Let \(R = \{ (a,b) \mid a,b \text{ relatively prime}\}\) where we take the convention \((1,1) \not \in R\). We can calulate \(\Pr( (X,Y) \in R )\) as follows. First consider the sets \(F_p = \{ X\in E_p \} \cap \{ Y \in E_p\}\). By independence \(\Pr( F_p ) = \Pr(X\in E_p) \Pr( Y\in E_p)= p^{-2s}\). The \(F_p\) are independent of each other since the \(E_p\) are. Then \(F_p^c\) is the event that \(p\) is not a divisor of at least one of \(X\) and \(Y\). Hence \(F = \bigcap_p F^c_p\) is the event that \(X\) and \(Y\) have no common divisor.

\[ \begin{equation} \Pr( X,Y \text{ relatively prime} )= \Pr( F ) =\prod_p (1-p^{-2s}) = 1/\zeta(2s) \end{equation} \]

Pulling it together

\[ \begin{equation} \Pr(\gcd(X,Y)=n) = \Pr( A_n ) \Pr( B_n \mid A_n) = n^{-2s} / \zeta(2s) \end{equation} \]

where \(A_n = \{ X \in E_n \} \cap \{ Y\in E_n \}\) and \(B_n = \{ (X/n,Y/n) \in R \}\).

Problem 4.3

Let \(X_1,X_2,\dots\) be i.i.d. random variables from a continuous distribution. Let \(E_1= \Omega\) and for \(n\geq 2\) let \(E_n = \{ X_n = \max(X_1,X_2,\dots,X_n)\}\), that is that a ‘‘record’’ occurs at event \(n\).

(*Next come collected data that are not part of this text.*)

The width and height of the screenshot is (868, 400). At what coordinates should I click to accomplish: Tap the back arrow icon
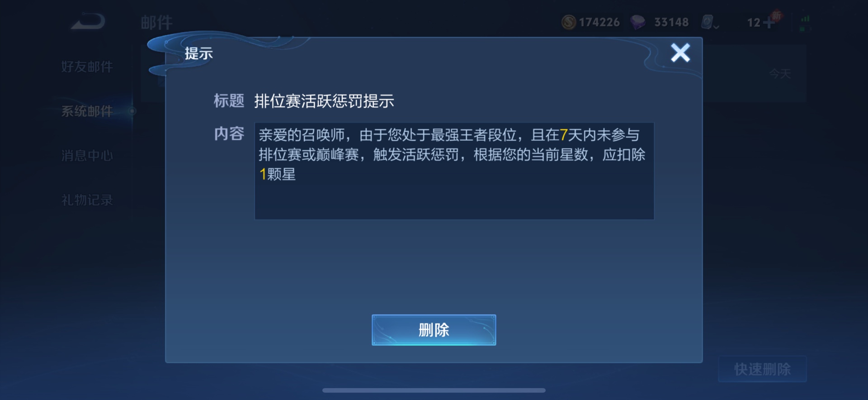(x=88, y=22)
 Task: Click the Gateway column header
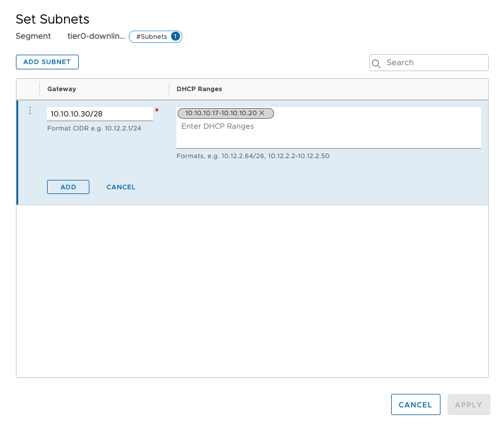(x=62, y=89)
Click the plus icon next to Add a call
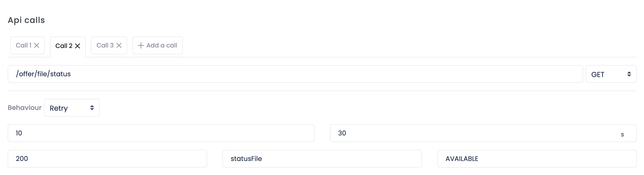Image resolution: width=644 pixels, height=175 pixels. 141,45
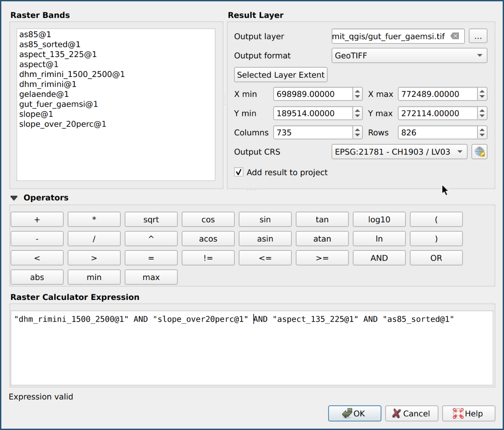
Task: Toggle Add result to project checkbox
Action: click(239, 172)

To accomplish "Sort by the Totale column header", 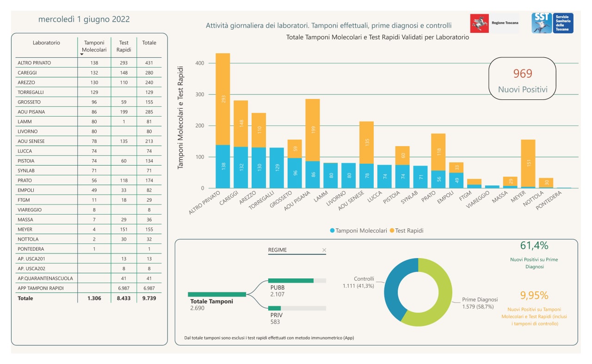I will point(149,43).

Show that the events \(E_n\) are independent and that \(\Pr(E_n) = 1/n\).

A continuous distribution has the property that singletons have measure zero \(\mu(X=x) = 0\). Thus conditioning on the value of \(X_1\), it follows that \(\{X_1=X_2\}\) has measure zero also, by Fubini's theorem \(\Pr( X_1=X_2) = \int_\Omega \Pr(X_2=x) \, \mu(dx) = 0 \). Since there are a finite number of pairs of variables, we may assume none of the \(X_i\) are coincident by excluding a set of measure zero.

Allow a permutation \(\sigma\in S_n\) to act on the sample space by permuting the indices. That is \(\sigma : (X_1,X_2,\dots,X_n) \hookrightarrow (X_{\sigma 1}, X_{\sigma 2 }, \dots, X_{\sigma n})\). Clearly this also permutes the ranks so that \(\rho_i(\sigma X) = \rho_{\sigma i}(X)\), or in vector form, \(\rho(\sigma X) = \sigma \rho(X)\). Because the \(X_i\) are i.i.d., the permutation \(\sigma\) is measure preserving \(\Pr( E) = \Pr( \sigma E)\) for any event \(E\subset \Omega^n\). Consider the Weyl chamber \(W =\{ x_1 < x_2 < \dots < x_n\}\). Clearly the disjoint \(\sigma W\) partition \(\Omega^n\), excluding a set of measure zero of coincident points, since every point \(x\in \Omega^n\) is in \(\rho(x)^{-1}(W)\) where \(\rho(x)\) is the permutation induced by mapping each component to its ordinal ranking from smallest to greatest.

We infer that \(\Pr(W) = 1/n!\), since the disjoint copies of \(W\) have equal probability and comprise the entire space. The event \(E_n\) is the union of all the sets \(\sigma W\) where \( \sigma n = n\). There are \((n-1)!\) such permutations, so \(\Pr E_n = (n-1)! / n! = 1/n\).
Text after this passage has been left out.